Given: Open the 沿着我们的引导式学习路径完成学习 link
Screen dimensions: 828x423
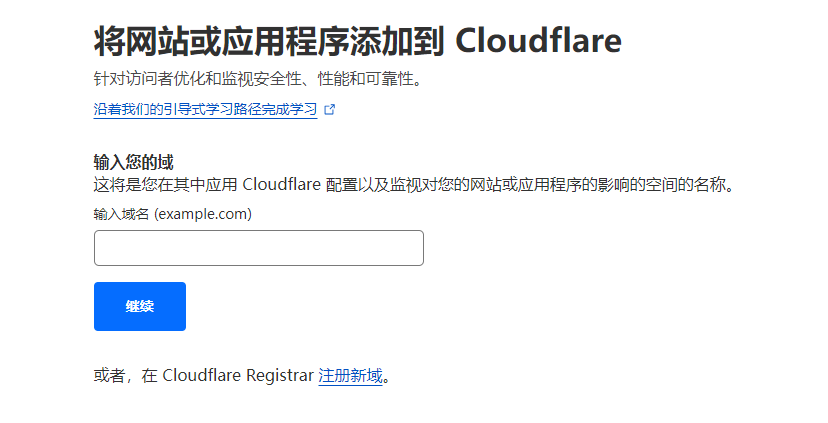Looking at the screenshot, I should 205,110.
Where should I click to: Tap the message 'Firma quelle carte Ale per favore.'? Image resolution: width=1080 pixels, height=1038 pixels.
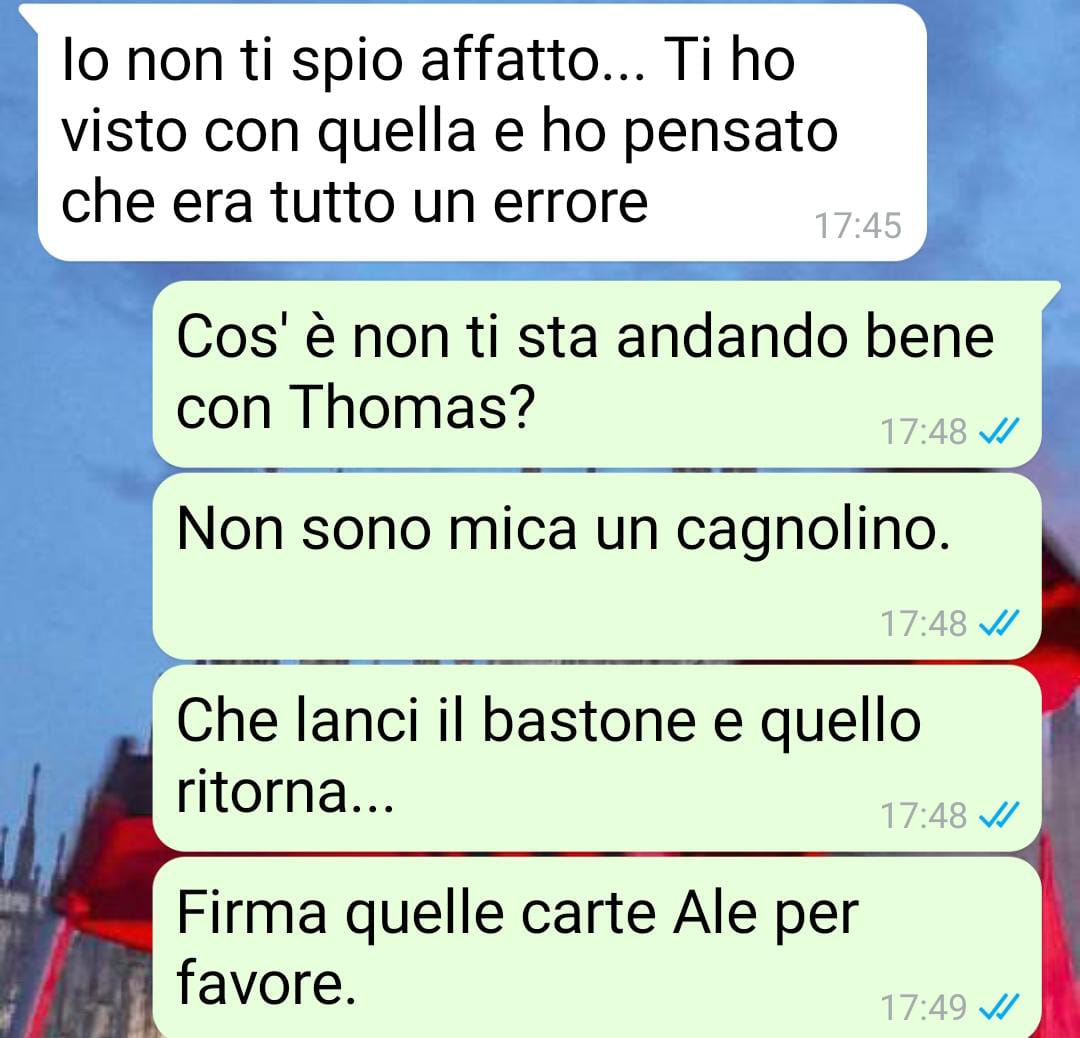(596, 948)
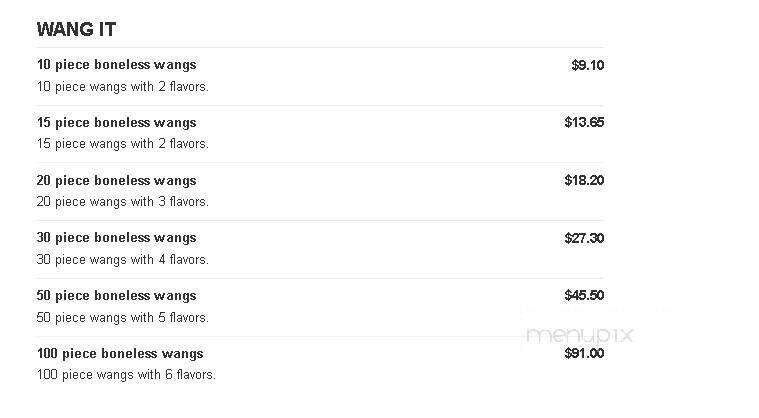This screenshot has height=418, width=759.
Task: Click the '10 piece wangs with 2 flavors' description
Action: coord(123,87)
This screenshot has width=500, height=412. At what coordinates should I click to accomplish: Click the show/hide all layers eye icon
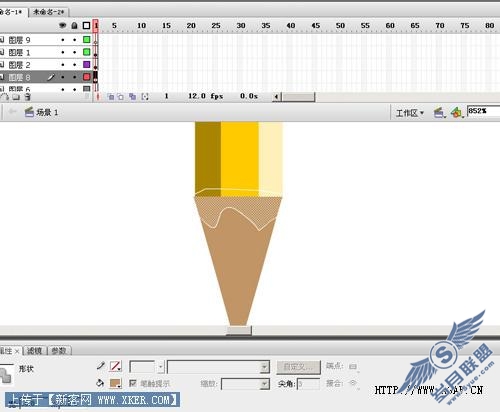click(x=62, y=25)
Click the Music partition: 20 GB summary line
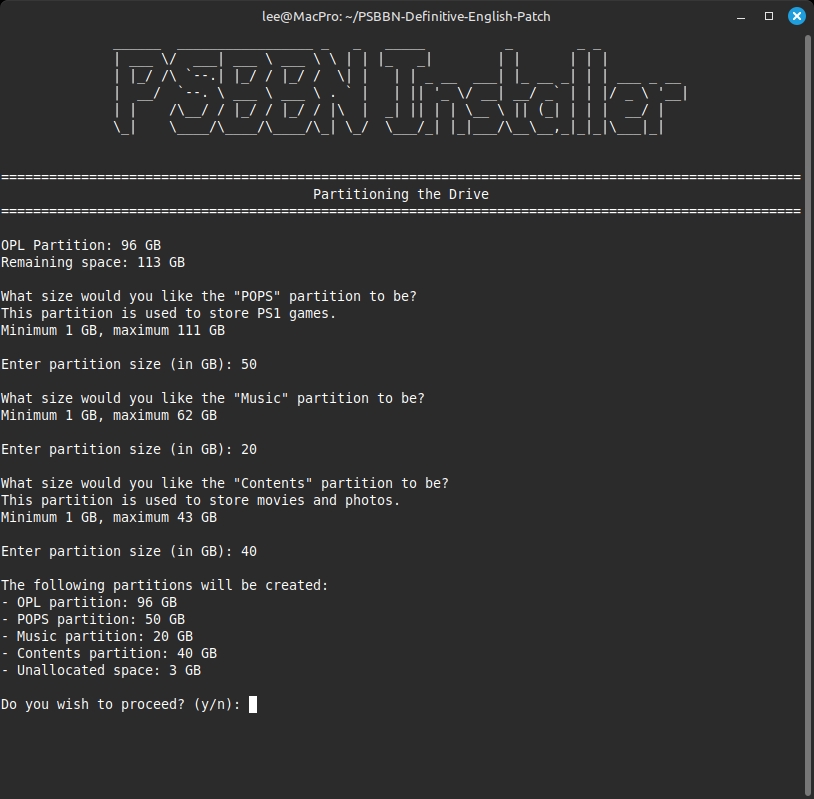This screenshot has width=814, height=799. pyautogui.click(x=97, y=636)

■ Work instructions ■
Output every record exactly, minus the pictures.

■ Solution to the exercise ■
Given: Open the 沿着我们的引导式学习路径完成学习 link
Screen dimensions: 828x423
Looking at the screenshot, I should 205,110.
Where should I click to: Tap the message 'Firma quelle carte Ale per favore.'? Image resolution: width=1080 pixels, height=1038 pixels.
(596, 948)
This screenshot has height=418, width=759.
Task: Click the '10 piece wangs with 2 flavors' description
Action: coord(123,87)
This screenshot has width=500, height=412. At what coordinates should I click to accomplish: Click the show/hide all layers eye icon
click(x=62, y=25)
Click the Music partition: 20 GB summary line
This screenshot has width=814, height=799. pyautogui.click(x=97, y=636)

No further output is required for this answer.